Mama Khan le chant de la Terre Lakota – Une soirée avec Khadija El Mahdi
- NathalieTlili Lleya

- 3 sept. 2025
- 2 min de lecture
Le 22 décembre 2024, j’ai eu le privilège d’assister, au théatre La Petite Croisée des Chemins, à la pièce Mama Khan – Le Chant de la Terre Lakota de Khadija El Mahdi. Un moment suspendu, intense, qui m’a profondément marquée par sa puissance poétique et spirituelle.

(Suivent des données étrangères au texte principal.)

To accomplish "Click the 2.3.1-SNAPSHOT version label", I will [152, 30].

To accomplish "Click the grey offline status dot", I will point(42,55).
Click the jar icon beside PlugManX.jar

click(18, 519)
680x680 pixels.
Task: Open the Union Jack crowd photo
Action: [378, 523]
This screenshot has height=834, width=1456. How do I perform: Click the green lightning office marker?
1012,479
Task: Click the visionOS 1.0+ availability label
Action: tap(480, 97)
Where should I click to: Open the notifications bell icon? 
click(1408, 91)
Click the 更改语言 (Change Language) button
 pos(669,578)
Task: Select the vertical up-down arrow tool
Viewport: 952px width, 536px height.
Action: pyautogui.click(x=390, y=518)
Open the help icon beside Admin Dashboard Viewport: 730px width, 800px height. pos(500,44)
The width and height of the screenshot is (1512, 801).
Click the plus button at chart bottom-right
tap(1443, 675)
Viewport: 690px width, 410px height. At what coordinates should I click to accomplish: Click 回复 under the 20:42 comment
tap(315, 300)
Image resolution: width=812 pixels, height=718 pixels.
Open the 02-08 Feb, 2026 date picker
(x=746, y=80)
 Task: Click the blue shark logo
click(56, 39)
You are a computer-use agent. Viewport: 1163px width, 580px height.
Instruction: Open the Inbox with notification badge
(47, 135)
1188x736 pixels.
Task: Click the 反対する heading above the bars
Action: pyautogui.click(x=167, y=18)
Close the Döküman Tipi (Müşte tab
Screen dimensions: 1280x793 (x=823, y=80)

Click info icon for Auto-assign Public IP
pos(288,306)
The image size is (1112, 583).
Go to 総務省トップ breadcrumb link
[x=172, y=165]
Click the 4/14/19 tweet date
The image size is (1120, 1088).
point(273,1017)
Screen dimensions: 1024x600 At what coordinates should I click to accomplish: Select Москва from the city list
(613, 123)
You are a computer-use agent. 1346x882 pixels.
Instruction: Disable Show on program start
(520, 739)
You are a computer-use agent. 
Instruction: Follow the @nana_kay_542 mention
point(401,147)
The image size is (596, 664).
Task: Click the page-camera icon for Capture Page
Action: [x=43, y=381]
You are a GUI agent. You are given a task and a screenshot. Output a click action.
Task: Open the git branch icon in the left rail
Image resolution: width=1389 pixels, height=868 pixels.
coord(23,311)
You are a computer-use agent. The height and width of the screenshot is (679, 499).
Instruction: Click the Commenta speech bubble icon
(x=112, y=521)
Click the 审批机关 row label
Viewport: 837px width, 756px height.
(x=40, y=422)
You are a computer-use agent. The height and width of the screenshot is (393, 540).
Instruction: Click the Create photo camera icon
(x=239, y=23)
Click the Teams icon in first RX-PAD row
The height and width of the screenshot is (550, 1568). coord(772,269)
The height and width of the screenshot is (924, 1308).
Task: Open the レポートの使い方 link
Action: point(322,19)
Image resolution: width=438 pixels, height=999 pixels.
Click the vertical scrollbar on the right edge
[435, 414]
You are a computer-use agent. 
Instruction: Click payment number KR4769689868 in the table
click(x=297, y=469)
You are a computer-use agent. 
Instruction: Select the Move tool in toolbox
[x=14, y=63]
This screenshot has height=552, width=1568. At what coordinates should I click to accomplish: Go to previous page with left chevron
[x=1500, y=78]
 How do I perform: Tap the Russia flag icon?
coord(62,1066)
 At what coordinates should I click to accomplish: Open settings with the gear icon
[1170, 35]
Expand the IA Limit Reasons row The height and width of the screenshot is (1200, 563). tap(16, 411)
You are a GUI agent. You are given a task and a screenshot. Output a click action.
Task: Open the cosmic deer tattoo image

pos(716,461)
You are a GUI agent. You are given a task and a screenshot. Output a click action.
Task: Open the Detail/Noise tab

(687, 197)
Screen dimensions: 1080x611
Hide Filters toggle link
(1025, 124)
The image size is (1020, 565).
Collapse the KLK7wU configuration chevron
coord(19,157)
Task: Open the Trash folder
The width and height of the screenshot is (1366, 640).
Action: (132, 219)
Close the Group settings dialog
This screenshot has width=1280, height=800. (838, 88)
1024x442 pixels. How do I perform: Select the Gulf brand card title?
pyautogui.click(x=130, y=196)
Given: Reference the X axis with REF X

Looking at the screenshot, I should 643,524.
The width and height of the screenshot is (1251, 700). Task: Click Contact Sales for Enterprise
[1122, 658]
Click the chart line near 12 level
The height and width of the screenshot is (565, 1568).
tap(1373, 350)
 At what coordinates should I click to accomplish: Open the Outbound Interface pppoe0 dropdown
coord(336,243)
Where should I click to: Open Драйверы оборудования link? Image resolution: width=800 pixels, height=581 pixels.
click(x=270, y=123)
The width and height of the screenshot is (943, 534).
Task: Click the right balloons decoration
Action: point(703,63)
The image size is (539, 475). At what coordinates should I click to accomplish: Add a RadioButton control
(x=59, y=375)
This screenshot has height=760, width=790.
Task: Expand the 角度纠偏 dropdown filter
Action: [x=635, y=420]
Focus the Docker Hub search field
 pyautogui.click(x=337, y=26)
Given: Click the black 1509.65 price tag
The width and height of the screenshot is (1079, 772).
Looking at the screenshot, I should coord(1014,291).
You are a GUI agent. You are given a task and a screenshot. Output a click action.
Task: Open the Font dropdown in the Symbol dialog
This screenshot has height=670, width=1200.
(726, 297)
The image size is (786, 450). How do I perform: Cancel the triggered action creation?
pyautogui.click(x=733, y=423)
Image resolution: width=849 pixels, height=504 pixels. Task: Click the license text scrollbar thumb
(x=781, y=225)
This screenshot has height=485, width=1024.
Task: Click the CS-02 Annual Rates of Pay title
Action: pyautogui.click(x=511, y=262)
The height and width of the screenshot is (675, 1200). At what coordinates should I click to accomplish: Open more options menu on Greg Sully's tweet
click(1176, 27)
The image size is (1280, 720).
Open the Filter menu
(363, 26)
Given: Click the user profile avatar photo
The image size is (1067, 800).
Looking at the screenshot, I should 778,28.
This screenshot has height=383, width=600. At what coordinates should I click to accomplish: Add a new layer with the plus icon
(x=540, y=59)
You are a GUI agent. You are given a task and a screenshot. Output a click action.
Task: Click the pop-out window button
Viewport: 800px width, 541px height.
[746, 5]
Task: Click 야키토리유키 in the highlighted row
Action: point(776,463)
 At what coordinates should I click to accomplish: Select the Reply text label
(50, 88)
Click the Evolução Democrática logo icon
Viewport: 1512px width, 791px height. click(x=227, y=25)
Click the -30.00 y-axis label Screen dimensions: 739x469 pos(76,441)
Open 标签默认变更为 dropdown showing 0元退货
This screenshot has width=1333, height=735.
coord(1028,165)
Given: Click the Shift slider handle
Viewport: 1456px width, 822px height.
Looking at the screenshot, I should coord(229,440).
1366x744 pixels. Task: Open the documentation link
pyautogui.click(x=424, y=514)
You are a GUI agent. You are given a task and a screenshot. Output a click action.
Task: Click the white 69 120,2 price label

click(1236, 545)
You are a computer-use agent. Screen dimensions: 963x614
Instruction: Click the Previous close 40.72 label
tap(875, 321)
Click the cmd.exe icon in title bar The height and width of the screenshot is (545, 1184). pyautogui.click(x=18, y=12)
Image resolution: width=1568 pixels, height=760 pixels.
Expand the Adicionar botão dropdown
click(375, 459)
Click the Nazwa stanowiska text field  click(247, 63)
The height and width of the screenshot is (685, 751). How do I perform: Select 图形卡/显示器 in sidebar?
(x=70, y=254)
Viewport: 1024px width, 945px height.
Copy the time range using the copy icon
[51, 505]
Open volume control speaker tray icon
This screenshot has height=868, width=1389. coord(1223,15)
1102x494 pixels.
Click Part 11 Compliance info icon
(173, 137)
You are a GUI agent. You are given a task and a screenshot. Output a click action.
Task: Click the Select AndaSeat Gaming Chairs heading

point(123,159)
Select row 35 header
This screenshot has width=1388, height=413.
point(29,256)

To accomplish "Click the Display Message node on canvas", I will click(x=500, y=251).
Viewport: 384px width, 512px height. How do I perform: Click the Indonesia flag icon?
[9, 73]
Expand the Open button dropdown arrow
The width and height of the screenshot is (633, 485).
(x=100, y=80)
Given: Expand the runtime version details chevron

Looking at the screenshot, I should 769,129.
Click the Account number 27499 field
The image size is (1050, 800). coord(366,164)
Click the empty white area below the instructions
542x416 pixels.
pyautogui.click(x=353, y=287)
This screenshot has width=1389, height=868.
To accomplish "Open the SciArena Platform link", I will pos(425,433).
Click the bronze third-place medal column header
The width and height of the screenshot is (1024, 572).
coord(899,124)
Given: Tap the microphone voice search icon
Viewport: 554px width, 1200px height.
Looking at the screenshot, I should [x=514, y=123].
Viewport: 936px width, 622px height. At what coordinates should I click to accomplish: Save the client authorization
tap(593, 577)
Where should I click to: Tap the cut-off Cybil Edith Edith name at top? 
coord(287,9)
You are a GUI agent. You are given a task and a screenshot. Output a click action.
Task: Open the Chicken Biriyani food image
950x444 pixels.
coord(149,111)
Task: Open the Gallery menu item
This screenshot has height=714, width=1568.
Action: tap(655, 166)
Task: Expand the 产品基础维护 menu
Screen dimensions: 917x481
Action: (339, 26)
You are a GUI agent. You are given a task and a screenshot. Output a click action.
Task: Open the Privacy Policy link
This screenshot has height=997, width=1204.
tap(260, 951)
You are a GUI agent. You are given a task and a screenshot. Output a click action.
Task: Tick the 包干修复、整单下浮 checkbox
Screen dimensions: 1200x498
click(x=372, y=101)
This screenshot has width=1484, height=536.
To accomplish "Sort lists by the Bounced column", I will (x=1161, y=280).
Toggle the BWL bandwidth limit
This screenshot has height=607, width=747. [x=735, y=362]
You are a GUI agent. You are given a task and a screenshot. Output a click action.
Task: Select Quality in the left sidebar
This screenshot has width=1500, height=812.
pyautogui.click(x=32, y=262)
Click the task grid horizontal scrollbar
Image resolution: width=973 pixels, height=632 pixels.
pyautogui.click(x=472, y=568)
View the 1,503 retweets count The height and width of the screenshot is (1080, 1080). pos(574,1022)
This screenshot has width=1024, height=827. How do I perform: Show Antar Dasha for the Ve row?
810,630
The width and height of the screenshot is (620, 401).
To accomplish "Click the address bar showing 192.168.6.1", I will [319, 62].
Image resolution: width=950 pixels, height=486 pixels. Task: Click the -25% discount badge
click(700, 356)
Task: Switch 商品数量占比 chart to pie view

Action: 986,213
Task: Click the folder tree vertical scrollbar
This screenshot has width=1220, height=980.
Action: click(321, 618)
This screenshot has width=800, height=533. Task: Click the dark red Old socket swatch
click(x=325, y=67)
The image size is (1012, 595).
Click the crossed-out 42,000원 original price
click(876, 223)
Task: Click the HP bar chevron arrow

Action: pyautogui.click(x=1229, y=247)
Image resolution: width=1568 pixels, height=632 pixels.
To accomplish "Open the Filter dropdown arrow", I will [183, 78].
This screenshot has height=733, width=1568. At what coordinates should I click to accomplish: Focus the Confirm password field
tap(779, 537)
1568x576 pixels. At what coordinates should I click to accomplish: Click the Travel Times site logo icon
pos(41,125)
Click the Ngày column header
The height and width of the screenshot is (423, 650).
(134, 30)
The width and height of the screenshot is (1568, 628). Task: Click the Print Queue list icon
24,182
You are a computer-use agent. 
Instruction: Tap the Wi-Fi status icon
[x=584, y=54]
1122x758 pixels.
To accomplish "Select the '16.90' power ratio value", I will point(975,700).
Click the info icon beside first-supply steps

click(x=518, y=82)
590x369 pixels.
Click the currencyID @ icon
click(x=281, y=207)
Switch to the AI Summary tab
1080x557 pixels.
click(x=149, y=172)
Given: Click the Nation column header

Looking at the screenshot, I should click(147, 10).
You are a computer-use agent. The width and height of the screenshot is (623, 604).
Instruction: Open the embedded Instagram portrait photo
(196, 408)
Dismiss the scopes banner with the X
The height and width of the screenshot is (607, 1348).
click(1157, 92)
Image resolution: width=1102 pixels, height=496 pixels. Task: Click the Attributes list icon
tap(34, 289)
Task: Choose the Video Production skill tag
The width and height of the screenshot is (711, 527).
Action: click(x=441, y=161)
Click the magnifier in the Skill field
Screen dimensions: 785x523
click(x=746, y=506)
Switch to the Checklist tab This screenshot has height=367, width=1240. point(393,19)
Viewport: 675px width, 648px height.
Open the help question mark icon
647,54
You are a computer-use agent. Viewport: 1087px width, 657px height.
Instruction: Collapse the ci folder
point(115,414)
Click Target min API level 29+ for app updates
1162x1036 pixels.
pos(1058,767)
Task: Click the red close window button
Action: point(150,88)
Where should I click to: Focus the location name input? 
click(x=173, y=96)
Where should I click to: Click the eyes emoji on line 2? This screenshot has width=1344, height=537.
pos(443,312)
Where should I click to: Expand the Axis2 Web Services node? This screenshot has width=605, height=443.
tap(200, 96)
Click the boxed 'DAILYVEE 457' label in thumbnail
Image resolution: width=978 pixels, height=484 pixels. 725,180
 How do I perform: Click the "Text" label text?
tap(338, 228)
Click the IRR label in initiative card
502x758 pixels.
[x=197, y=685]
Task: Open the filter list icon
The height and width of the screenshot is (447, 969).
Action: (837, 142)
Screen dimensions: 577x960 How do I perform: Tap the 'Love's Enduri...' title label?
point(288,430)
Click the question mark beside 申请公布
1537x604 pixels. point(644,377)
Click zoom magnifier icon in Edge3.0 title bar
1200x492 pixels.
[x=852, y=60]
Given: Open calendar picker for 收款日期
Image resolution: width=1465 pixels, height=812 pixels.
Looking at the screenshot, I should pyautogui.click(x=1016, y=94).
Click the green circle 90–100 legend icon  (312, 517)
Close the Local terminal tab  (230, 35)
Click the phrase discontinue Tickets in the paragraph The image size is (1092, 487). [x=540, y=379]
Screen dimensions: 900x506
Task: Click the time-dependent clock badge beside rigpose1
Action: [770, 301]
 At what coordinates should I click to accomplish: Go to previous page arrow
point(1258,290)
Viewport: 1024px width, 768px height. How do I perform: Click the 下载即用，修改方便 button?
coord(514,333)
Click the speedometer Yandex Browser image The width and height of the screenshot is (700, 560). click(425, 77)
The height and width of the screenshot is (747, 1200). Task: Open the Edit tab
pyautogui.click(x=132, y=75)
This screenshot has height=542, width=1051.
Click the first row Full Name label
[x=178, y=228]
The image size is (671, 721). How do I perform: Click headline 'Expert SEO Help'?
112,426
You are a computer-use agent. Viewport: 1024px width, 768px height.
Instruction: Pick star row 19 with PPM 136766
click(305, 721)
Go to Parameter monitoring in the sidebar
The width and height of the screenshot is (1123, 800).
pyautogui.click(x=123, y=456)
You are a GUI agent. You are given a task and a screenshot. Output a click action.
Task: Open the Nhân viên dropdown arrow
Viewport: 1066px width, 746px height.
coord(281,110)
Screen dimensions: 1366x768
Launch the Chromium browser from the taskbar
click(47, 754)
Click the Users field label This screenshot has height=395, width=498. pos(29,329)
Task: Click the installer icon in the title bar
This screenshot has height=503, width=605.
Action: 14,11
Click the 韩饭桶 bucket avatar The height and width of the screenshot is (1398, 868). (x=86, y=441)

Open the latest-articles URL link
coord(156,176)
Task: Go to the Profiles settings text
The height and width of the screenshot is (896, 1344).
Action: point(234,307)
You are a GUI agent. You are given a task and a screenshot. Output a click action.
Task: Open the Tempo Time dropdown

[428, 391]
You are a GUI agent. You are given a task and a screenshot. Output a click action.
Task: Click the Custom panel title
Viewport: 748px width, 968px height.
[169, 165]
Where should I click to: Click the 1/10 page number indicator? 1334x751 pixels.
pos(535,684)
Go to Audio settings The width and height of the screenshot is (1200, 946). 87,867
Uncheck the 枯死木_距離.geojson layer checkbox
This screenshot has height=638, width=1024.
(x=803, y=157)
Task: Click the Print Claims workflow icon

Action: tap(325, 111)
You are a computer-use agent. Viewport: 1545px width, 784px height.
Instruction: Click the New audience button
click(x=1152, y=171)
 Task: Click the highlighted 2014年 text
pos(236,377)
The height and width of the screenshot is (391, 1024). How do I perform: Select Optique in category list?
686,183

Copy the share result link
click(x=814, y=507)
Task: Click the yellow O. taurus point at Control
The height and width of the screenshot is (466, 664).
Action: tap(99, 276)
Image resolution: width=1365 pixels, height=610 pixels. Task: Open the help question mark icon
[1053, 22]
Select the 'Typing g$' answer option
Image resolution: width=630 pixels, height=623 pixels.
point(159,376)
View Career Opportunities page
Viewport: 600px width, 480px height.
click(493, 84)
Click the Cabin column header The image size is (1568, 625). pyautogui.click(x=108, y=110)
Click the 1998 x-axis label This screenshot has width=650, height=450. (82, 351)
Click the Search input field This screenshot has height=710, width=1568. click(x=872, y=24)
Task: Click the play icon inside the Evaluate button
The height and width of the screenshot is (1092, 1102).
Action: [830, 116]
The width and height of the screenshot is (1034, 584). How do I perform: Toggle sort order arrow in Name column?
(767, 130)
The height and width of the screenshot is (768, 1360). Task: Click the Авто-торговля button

Khadija El Mahdi s’inscrit dans une tradition rare et exigeante : celle du jeu masqué. Ici, le masque n’est pas un simple accessoire scénique, mais une porte d’incarnation, un outil de métamorphose qui permet au corps et à la voix de devenir le réceptacle d’autres présences. Dans la lignée des pratiques théâtrales ancestrales, où le masque est à la fois protection et révélation, l’actrice disparaît pour laisser émerger l’archétype et l’essence qu’elle incarne.
Dans Mama Khan , cette maîtrise du masque trouve une résonance particulière : celle du chant de la Terre Lakota. Par ses gestes précis, son souffle maîtrisé et sa présence habitée, Khadija El Mahdi tisse un dialogue entre le théâtre et le rituel. Elle nous entraîne dans un univers où les frontières entre l’art et la spiritualité s’estompent, pour laisser place à une expérience totale.
Ce qui frappe, c’est l’expertise du jeu masqué : le corps devient langage, la voix se fait vibration, et chaque mouvement révèle une intensité intérieure. Dans cette économie du geste, l’actrice transmet plus qu’un récit : elle transmet une mémoire, une force, une reliance au sacré.
Assister à cette pièce, c’est ressentir que le théâtre peut encore être un espace initiatique, capable de nous relier à la Terre, aux traditions, aux voix des peuples premiers. Mama Khan est à la fois un hommage et une prière, un chant universel qui dépasse les cultures et nous rappelle l’importance de préserver le vivant.
Je repars de cette représentation avec une conviction renouvelée : l’art, lorsqu’il s’unit au masque et au sacré, devient un chant de guérison et de reliance.